Why am I Getting So Weak? Muscle Wasting in RA

I was getting ready for bed the other night and had my shirt off. My wife grabbed my upper arm and with a joking voice said I needed to lift some weights. Oh the nerve! But she was right. I was just noticing the same thing not only a few minutes prior. Sure, recent elbow surgery kept me from using my right arm for some time now. And degeneration of cervical vertebrae resulting in nerve damage and surgery added to the mix. But there is clearly much more going on - this pattern of muscle wasting is evident all over my body with a noticeable reduction in muscle mass and strength especially in my legs. Since being diagnosed with RA, I’ve seen a steady decrease of muscle strength coupled with an increase in periodic pain and aching in muscle tissue. I thought that the aching could be caused by either overuse (comparatively speaking) or by biomechanical processes since the muscles are attached to RA-damaged joints via tendons. I can feel myself getting weaker as time goes on. During a follow-up visit about one of my ankle surgeries a few years back, the orthopedic surgeon noted in my chart that my calf muscles were getting atrophied. I no longer have the strength to open jars, dig a hole, take long walks, exercise, stand for more than a few minutes, or even maintain extended use of a muscle on a given task. Oh how I long for the days when I was 25, jogged 20-30 miles a week, and ran a landscaping business in the summer during my summer off from teaching high school. I was fit and had plenty of energy and muscles.
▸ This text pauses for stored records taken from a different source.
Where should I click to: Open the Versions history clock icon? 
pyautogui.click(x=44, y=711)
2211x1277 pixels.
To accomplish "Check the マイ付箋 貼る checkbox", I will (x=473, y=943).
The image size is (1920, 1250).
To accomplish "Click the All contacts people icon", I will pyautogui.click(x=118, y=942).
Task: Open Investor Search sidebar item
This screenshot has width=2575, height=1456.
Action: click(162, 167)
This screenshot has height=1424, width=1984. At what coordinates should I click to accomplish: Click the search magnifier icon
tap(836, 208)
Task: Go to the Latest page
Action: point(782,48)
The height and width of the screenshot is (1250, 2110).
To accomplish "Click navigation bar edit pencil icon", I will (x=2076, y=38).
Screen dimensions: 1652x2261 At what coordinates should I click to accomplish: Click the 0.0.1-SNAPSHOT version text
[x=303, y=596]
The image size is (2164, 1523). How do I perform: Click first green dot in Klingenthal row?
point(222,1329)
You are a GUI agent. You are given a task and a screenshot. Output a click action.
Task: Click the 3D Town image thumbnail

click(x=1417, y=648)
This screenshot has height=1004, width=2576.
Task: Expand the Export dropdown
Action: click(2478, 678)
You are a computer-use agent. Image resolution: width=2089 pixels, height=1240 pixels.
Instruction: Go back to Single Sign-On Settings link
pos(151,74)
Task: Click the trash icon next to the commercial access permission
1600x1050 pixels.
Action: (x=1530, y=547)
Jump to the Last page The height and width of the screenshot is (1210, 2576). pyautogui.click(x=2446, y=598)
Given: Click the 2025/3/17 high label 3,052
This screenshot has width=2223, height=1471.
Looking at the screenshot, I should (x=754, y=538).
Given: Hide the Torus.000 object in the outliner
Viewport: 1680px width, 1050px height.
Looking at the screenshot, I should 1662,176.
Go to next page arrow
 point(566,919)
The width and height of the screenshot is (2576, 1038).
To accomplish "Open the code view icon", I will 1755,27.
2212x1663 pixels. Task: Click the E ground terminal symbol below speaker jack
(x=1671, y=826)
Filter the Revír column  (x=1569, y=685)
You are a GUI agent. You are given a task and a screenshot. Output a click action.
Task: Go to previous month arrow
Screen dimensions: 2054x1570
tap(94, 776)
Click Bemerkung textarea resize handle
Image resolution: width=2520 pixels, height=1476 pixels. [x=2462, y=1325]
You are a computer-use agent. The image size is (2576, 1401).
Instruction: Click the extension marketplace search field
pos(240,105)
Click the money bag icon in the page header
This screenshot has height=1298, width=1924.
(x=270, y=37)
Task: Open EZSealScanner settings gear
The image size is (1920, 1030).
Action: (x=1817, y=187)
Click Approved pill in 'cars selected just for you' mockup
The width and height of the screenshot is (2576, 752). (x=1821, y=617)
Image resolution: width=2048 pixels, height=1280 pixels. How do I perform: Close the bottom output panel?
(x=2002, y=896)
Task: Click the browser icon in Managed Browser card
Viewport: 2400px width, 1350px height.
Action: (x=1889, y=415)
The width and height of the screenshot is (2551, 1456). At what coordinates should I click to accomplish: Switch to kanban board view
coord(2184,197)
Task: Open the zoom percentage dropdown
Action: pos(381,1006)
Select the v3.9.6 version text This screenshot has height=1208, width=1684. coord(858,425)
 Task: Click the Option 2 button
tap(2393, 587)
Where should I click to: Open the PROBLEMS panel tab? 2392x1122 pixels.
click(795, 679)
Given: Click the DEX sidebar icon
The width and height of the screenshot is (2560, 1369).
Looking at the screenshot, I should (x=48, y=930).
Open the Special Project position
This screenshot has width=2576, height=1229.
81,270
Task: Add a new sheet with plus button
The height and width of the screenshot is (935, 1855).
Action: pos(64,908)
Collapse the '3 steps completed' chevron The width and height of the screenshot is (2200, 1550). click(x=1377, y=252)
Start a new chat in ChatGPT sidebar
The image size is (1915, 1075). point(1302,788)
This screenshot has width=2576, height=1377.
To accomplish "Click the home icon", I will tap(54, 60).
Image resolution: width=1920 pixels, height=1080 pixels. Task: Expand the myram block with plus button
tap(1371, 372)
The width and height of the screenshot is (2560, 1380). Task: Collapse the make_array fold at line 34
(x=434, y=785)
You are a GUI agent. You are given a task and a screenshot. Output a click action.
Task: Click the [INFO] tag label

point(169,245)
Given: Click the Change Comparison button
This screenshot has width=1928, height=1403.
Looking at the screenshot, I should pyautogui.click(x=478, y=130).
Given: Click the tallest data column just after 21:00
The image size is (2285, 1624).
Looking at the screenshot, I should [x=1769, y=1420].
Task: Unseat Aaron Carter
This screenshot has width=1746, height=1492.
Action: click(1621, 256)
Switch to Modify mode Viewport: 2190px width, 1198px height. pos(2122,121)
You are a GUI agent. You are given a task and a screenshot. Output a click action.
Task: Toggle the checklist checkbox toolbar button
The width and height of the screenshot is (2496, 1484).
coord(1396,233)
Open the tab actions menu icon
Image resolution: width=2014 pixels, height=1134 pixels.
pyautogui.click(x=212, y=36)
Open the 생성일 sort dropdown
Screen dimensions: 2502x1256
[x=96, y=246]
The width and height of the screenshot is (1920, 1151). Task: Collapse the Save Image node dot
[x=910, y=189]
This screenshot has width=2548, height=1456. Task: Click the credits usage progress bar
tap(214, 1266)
Impact of RA on joints & muscles

Since RA can impact joints, and joints are connected to muscles via soft tissue, it stands to reason that the destructive processes of the disease can impact muscles. In 1993, Young produced a model demonstrating the connection between joint damage and muscles.1 Muscles haven’t been a primary research topic but there have been a few studies over the years. As far back as 1951, researchers found that inflammation of arteries in muscle tissue was observed in RA patients (Sokoloff, et. al, 1951).2] According to a study by Ekdahl and Broman (1992), muscle strength in RA patients can be reduced by up to 75% of normal and have significantly reduced muscle function.3

In a study of 350 RA patients in Spain, weakness, muscle atrophy, and muscle inflammation were commonly observed in those suffering from RA (Miro, et al, 1996).4 A detailed research study by Helliwell and Jackson published in 1994 documented RA’s impact on muscle tissue. They concluded,

Although there is significant muscle wasting in RA, it is likely that reduction in strength is also attributable to joint deformity and pain leading to inhibition of grip directly and, indirectly, by arthrogenous muscle inhibition. Doubts remain about the quality of muscle in RA”.5

Arthrogenous refers to “starting from a joint”.6

In addition to biomechanical problems, it is entirely plausible that biochemical processes involved with RA may negatively impact muscle tissue. According to one researcher, RA-related cytokines including tumor necrosis factor (TNF) that are the target of common RA biological treatments, are involved with breaking down the protein in muscles (Roubenoff, 2006).7 This breakdown of muscle mass, called cachexia, is accelerated in RA patients. According to Rall, et al (1996),

Adults with RA have increased whole-body protein breakdown, which correlates with growth hormone, glucagon, and TNFα production. And although progressive resistance training led to improved strength and functional status in patients with RA and in controls, we saw no changes in protein metabolism or hormone levels as a result of the training intervention among any of the groups of subjects.”8

In other words, muscle breakdown continued even if the RA patient exercised. This mirrors a study by a group from Finland who noted that exercise helped RA patients’ muscle strength but not bone density (Hakkinen, et al., 2004).9

There are potentially serious consequences to RA induced muscle loss. Summers, et al. 2008 argued that RA muscle loss is under recognized by doctors. They also demonstrated that RA patients who show muscle wasting have a shorter life span.10

Is RA-induced muscle wasting permanent?

My suspicions about the biochemical impact and connectedness of RA impacted joints to decreasing muscle mass were both confirmed in the research literature. The question then remains as to what may be done to stop or reverse the impact of RA on muscles? Some argue that RA patients should engage in regular exercise in order to maintain muscle tone (see Mayo Clinic). In a 2003 review of research studies by Stenström and Minor (2003) on the impact of exercise on RA patients, it was found that most studies demonstrated that exercise positively impacted muscle strength without negatively impacting pain or daily activities.11 These results are interesting to me personally because every time I try to engage in exercise or strenuous activity, I feel worse and daily activities are limited. My physical therapist suggested trying swimming for low impact exercise. Always check with your doctor before starting an exercise program.

The evidence is clear – rheumatoid arthritis does impact muscle tissue. But more research is needed to identify the specific causes and to develop long-term solutions. Of course, a bona fide cure for RA might do the trick. Fortunately, there are still researchers seeking answers as attested to by the fact that funding is being provided to study muscles in RA patients (see recent grant award in the UK).